Exercise description >>
Of the entries below, return exactly those lines that fall between the one containing "This screenshot has height=1231, width=2379." and the one containing "Given: Click the header", the two end lines included.

__________

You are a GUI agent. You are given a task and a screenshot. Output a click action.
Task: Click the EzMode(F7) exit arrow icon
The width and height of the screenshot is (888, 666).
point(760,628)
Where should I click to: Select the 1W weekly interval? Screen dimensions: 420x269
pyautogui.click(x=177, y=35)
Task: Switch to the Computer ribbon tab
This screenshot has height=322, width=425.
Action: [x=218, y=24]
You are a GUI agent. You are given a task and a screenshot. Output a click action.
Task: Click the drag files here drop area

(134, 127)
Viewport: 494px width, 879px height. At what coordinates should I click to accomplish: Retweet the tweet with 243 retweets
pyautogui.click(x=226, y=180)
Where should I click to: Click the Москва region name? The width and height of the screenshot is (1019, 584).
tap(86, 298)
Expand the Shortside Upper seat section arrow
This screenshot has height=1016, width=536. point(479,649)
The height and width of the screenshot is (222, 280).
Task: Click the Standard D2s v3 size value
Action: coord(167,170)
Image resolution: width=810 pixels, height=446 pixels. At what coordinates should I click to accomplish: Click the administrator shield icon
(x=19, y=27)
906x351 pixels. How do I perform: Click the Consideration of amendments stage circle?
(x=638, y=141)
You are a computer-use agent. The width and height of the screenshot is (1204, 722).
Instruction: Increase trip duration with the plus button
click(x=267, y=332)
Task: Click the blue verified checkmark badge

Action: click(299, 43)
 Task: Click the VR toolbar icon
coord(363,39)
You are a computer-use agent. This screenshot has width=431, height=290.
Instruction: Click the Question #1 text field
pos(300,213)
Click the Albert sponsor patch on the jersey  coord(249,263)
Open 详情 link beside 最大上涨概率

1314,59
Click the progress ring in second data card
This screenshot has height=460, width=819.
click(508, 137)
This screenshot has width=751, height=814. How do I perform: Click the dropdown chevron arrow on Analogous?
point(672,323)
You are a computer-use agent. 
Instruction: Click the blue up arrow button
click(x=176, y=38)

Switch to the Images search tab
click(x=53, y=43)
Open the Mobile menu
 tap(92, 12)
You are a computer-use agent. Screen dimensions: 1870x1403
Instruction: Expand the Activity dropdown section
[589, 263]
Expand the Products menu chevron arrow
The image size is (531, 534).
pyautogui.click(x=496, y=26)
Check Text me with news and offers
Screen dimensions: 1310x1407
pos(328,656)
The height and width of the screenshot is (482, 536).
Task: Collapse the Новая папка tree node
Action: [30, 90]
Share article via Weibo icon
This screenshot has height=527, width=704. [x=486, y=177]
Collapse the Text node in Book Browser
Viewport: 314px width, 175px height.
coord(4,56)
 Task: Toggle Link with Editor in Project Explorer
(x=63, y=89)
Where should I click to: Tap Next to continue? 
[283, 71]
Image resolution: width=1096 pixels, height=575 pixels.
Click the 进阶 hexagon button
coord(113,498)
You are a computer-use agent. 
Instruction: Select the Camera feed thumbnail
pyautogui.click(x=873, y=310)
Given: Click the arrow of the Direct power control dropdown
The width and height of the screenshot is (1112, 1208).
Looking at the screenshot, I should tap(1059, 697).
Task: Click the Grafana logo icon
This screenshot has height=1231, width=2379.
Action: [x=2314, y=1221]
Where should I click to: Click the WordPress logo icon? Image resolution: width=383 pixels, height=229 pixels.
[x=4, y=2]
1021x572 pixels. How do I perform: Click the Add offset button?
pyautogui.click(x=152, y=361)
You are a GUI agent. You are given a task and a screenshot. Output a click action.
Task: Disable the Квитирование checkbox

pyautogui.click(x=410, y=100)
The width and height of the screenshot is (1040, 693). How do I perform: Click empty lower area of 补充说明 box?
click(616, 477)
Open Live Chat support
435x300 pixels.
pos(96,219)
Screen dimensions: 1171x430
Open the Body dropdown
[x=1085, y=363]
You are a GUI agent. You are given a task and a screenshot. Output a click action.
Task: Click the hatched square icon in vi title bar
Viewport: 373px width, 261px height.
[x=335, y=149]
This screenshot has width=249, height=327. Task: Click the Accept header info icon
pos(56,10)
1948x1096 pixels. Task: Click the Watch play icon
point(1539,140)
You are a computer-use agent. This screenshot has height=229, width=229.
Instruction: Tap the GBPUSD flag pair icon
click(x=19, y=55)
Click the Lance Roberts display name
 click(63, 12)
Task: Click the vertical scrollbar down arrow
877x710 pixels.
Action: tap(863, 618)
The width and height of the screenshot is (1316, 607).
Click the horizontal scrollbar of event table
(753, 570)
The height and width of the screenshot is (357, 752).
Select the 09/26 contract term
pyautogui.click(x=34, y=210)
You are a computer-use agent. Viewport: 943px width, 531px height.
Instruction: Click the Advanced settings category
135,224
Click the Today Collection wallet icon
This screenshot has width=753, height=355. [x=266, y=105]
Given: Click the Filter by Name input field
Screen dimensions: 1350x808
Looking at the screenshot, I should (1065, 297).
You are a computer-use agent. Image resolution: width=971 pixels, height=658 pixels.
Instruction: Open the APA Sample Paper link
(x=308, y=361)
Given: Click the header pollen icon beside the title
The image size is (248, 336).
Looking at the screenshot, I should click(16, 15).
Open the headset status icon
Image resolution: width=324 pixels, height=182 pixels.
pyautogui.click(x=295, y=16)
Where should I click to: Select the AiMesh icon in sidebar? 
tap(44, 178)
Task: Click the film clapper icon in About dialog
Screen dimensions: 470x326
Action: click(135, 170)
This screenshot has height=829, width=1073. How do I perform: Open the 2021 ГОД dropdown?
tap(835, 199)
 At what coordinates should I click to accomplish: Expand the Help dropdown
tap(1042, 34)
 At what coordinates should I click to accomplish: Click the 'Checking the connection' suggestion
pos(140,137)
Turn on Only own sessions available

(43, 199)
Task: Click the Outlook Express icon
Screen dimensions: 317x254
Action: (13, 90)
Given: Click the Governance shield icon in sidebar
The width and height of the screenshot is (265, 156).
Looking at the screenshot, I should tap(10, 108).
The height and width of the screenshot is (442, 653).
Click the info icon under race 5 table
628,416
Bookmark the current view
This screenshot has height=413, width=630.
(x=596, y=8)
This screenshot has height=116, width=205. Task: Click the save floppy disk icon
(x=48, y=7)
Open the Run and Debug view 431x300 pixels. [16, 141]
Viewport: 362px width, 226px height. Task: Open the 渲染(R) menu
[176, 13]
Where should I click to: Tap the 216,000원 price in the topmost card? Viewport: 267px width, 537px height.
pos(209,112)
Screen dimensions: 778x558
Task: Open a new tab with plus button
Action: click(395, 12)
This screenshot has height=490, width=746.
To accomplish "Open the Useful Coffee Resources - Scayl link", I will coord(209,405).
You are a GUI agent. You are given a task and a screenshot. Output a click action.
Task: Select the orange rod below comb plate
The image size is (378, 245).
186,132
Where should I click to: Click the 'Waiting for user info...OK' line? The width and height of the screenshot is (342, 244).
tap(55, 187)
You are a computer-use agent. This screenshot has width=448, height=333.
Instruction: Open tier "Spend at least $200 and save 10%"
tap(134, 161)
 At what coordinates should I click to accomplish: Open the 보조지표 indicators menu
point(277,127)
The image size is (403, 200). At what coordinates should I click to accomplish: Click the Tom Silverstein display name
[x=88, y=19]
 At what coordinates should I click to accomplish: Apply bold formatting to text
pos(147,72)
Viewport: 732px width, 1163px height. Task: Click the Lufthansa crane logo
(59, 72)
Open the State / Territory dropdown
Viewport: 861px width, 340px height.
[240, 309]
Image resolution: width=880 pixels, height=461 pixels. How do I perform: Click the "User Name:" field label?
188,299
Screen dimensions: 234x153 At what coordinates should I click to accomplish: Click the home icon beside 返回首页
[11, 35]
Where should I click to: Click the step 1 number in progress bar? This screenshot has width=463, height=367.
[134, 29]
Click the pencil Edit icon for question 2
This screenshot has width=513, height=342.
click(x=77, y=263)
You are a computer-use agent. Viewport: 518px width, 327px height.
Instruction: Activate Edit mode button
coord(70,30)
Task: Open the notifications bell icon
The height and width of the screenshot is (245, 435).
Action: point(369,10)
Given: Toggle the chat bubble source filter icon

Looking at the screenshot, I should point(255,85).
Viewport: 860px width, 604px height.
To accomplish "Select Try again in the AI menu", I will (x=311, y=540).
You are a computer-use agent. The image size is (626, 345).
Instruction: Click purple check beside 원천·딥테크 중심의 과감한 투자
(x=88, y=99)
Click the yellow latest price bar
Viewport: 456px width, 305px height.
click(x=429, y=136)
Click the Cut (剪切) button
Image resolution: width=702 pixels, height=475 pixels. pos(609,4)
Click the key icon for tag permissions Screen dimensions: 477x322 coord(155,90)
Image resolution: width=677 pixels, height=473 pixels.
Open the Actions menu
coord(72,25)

__________

Solution to this task >>
This screenshot has height=1231, width=2379.
Action: [x=2314, y=1221]
Where should I click to: Click the WordPress logo icon? Image resolution: width=383 pixels, height=229 pixels.
[x=4, y=2]
1021x572 pixels. How do I perform: Click the Add offset button?
pyautogui.click(x=152, y=361)
You are a GUI agent. You are given a task and a screenshot. Output a click action.
Task: Disable the Квитирование checkbox

pyautogui.click(x=410, y=100)
The width and height of the screenshot is (1040, 693). How do I perform: Click empty lower area of 补充说明 box?
click(616, 477)
Open Live Chat support
435x300 pixels.
pos(96,219)
Screen dimensions: 1171x430
Open the Body dropdown
[x=1085, y=363]
You are a GUI agent. You are given a task and a screenshot. Output a click action.
Task: Click the hatched square icon in vi title bar
Viewport: 373px width, 261px height.
[x=335, y=149]
This screenshot has width=249, height=327. Task: Click the Accept header info icon
pos(56,10)
1948x1096 pixels. Task: Click the Watch play icon
point(1539,140)
You are a computer-use agent. This screenshot has height=229, width=229.
Instruction: Tap the GBPUSD flag pair icon
click(x=19, y=55)
Click the Lance Roberts display name
 click(63, 12)
Task: Click the vertical scrollbar down arrow
877x710 pixels.
Action: tap(863, 618)
The width and height of the screenshot is (1316, 607).
Click the horizontal scrollbar of event table
(753, 570)
The height and width of the screenshot is (357, 752).
Select the 09/26 contract term
pyautogui.click(x=34, y=210)
You are a computer-use agent. Viewport: 943px width, 531px height.
Instruction: Click the Advanced settings category
135,224
Click the Today Collection wallet icon
This screenshot has width=753, height=355. [x=266, y=105]
Given: Click the Filter by Name input field
Screen dimensions: 1350x808
Looking at the screenshot, I should (1065, 297).
You are a computer-use agent. Image resolution: width=971 pixels, height=658 pixels.
Instruction: Open the APA Sample Paper link
(x=308, y=361)
Given: Click the header pollen icon beside the title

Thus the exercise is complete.